Home » Governance » Father’s Shoes Too Big for Zvobgo Jnr

Eddison Zvobgo Jnr seems to be finding it difficult to retrace his father’s political footsteps. If recent developments are anything to go by, it would appear that the late maverick politician and national hero, Eddison Jonasi Mudadirwa Zvobgo’s shoes are proving to be too big to fill for his namesake and one of his surviving children. While his father was a shrewd politician, who combined his charisma and liberation war credentials to survive the rough and tumble of politics, the late Zvobgo’s son has struggled to make an impact even at provincial level.

Twice, Eddison Jnr has failed to win a ticket to represent ZANU-PF in the National Assembly. He has failed to go past the primary elections in Masvingo Central where he has twice lost to incumbent Member of Parliament, Edmund Mhere. Recently, he was booted out of the provincial executive, after it had emerged that he did not qualify to hold the position. While he has in the past attempted to endear himself with the rank and file in ZANU-PF through his generosity, that has done little to grow his political muscle.

When Mhere kicked ZANU-PF from its rented offices last year, Zvobgo Jnr was on hand to donate office space to the revolutionary party at its time of need. It was the second time that he had come to the rescue of the party in its office woes. In 2008, he once donated office space after the party had been evicted by an Indian property owner over failure to pay rentals. But he has since learnt that one good turn does not automatically deserve another after he lost his post of provincial secretary for legal affairs to Teddy Muzorodza. ZANU-PF’s national party spokesperson, Rugare Gumbo said Masvingo Central — from where Zvobgo Jnr hails — only had an allocation for one individual in the provincial structure, and this went to Mhere. Commenting on his recent ouster, Zvobgo Jnr said he was a victim of factionalism in Masvingo province.

“I am yet to see the letter. I will only comment on that after receiving the letter because there are (factional) fights in the province,” he told the Financial Gazette last week.
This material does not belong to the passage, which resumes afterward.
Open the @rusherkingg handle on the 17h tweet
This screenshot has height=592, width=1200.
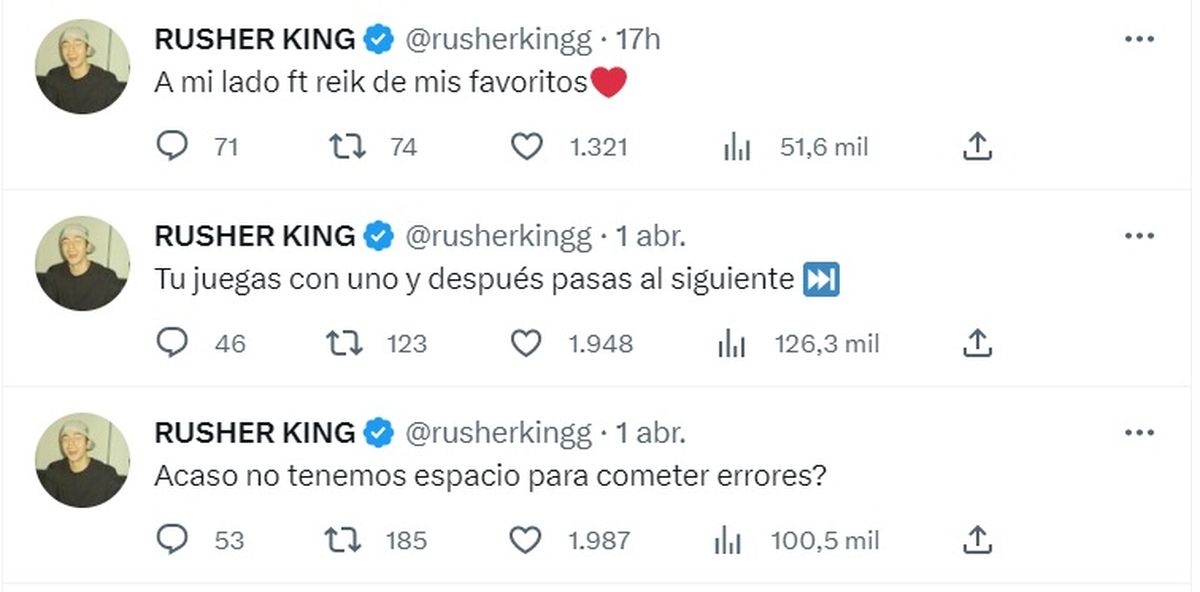coord(496,40)
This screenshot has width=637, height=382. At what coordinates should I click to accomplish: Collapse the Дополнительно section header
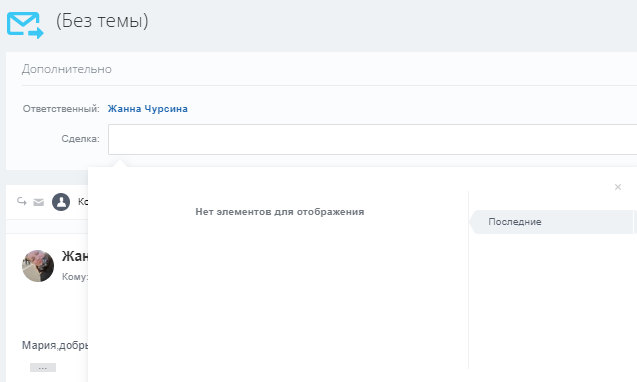(67, 69)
Whether he eventually receives the letter or not, the sudden turn of events has had the effect of denting Zvobgo Jnr’s political ambitions. While some high profile ZANU-PF politicians’ children successfully followed their fathers’ footsteps, like the late vice president Simon Muzenda’s last born Tongai, who won in Gutu West and is now Deputy Minister of Public Service, Labour and Social Welfare, and his sister Tsitsi Muzenda (Gweru Chirumanzu Senator), Zvobgo Jnr is struggling to tap into his father’s political legacy.
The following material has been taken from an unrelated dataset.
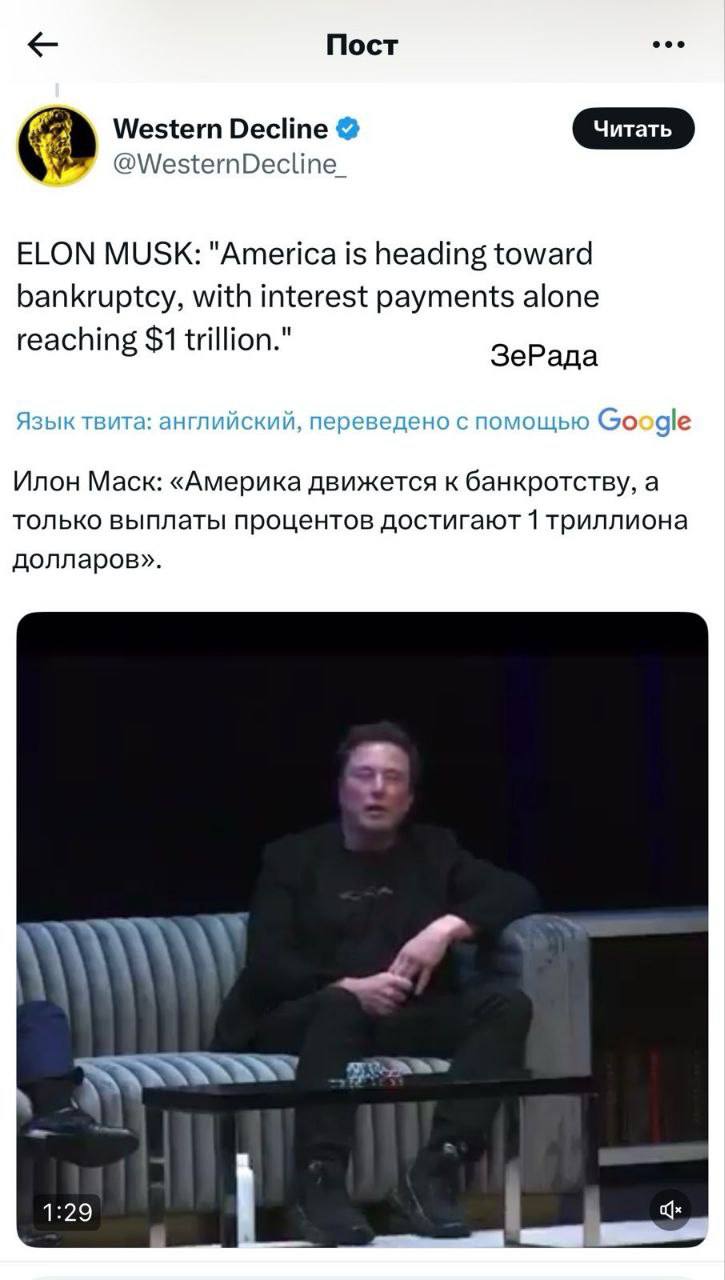Open the @WesternDecline_ handle link
This screenshot has height=1280, width=725.
click(230, 164)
Born in October 1935, Zvobgo Snr was one of the founding members of ZANU-PF and spokesperson of the Patriotic Front at the Lancaster House negotiations in late 1979. Zvobgo played a key role in international negotiations at Lancaster House that ended the bitter bush war and led to British-sponsored all race elections ahead of independence in 1980. He impressed many in the international press with his quick repartee and astute analysis of the negotiations. In the 1980 elections, he won a seat in parliament for Masvingo, which he continued to hold until his death.

He was an influential member of Zimbabwe’s first fully independent cabinet, who held various portfolios until his demise. He was minister for local government and housing until 1982, and minister for justice until 1985. As minister of parliamentary and constitutional affairs, in 1987 he made several amendments to the Constitution that concentrated power in the hands of the President and moved Zimbabwe towards a one-party state. Initially, a staunch supporter of ZANU-PF policies, in later years he criticised President Robert Mugabe’s rule. In 1992, Zvobgo was moved to the less influential post of minister of mines.
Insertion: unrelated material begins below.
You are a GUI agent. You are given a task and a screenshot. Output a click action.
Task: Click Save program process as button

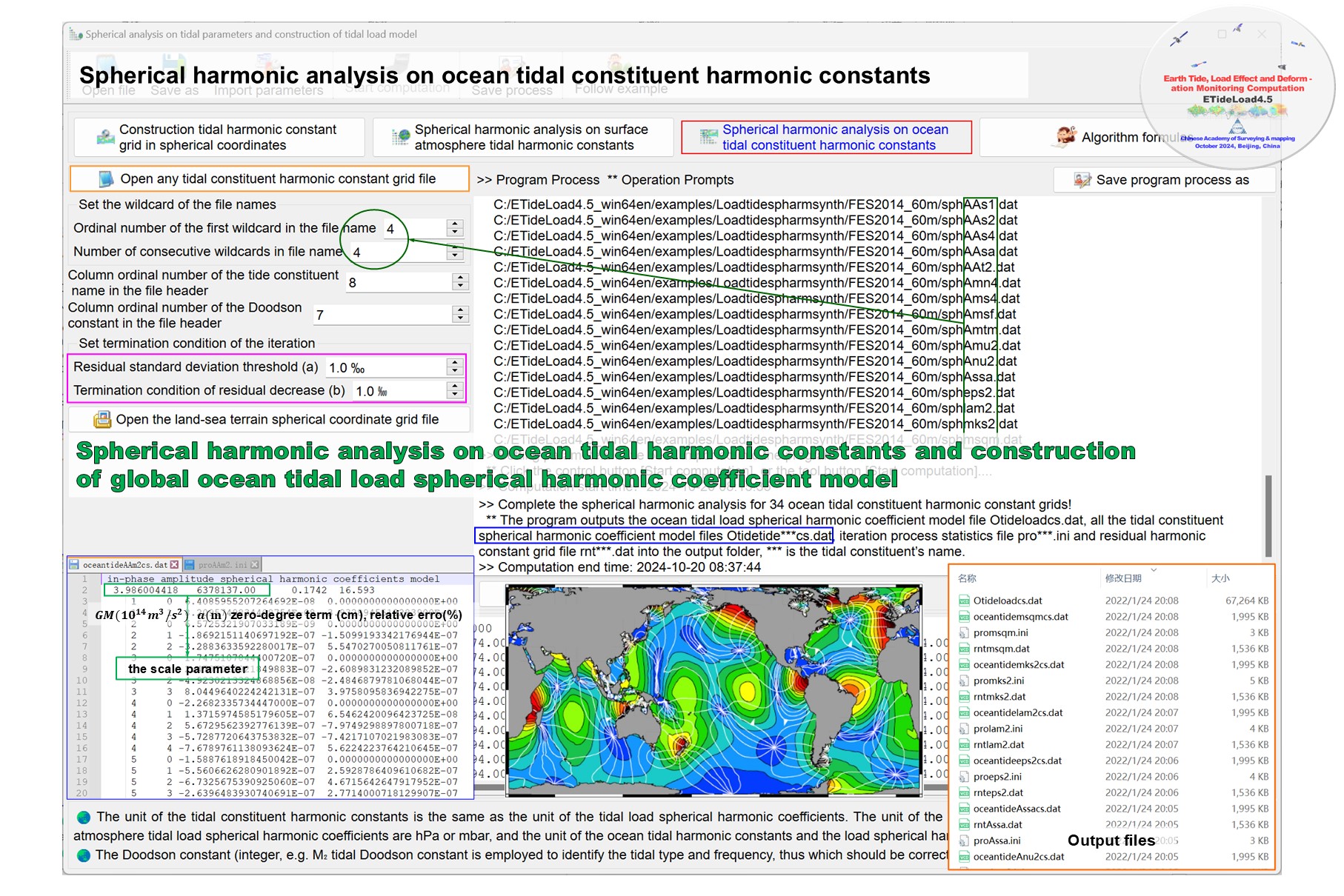point(1164,180)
In 1996, he survived a car accident, in which both his legs were broken. Shortly after the accident he was demoted to minister without portfolio, and, in 2000, was dropped from the cabinet altogether. Zvobgo died in 2004 at the age of 69 after a long illness. Analysts this week said it does not always follow that if one’s father was successful in any field, it would be passed on to their children.

“It is not always the case of ‘like father like son’. The son may not be as talented as the father in that field. One can be a soccer star and his offspring may be a star in basketball,” said a political analyst. In business, Zvobgo Jnr also inherited an empire left by his father consisting of a chain of hotels — Fairmile in Gweru and the Chevron, Regency Flamboyant and The Ritz Night Club in Masvingo. But the hotels need a major facelift.

And 10 years after his death, the late Zvobgo Snr must be turning in his grave because of the dilapidated state of the properties. His father, a successful businessman and Harvard-trained lawyer, was known for his acerbic wit, was very popular in the length and breadth of the province and nationally. But Zvobgo Jnr, also a lawyer by profession, has failed to ride on the wave of popularity left by his father as he lacks political charisma, in sharp contrast to his father who left behind a lasting legacy.